In other words, removing or abolishing the EP must be completed during the course of the year 2019. One year is long enough to have a constitutional amendment to that effect passed in parliament and ratified in a referendum. But to be successful, it must be done this year and should be done along with the changes to the proportional and preferential voting system that has wreaked havoc on the country’s electoral politics. That must be the only constitutional agenda for 2019 and the Prime Minister Wickremesinghe must co-champion this initiative along with the Speaker, and quickly decide on the scope and content of the amending bill based on the JVP’s 20th Amendment Bill.
A narrowly focused amendment to change the executive presidency issue has a greater chance of securing two-thirds majority support in parliament in the current context, than a broadly scoped constitutional amendment. The current situation in parliament is akin to the condition of Pareto optimality – the economic principle after the Italian Engineer and Economist Vilfredo Pareto, which in policy development stands for enhancing the welfare of some without diminishing the welfare of any. Among the current parliamentarians and party leaders – hardly anyone is going to be negatively impacted by reforming the executive presidency and removing direct presidential elections. Quite a few of them, on the other hand, will stand to benefit from it.

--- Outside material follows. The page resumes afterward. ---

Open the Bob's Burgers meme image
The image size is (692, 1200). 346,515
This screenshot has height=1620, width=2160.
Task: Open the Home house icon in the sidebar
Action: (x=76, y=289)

Especially, given their precarious circumstances, Mahinda Rajapaksa, Maithirpala Sirisena and Ranil Wickremesinghe would rather seek power without having to go through the trouble and uncertainty of a presidential election. If the three mutually suspicious leaders are onside for their own selfish reasons, it should not be difficult to get most of the MPs online and build a substantial consensus in parliament in support of reforming the executive presidency. A substantial consensus in parliament – say 75% or 170 of the MPs (that is more than two-thirds support), is essential to get the people’s approval in a referendum.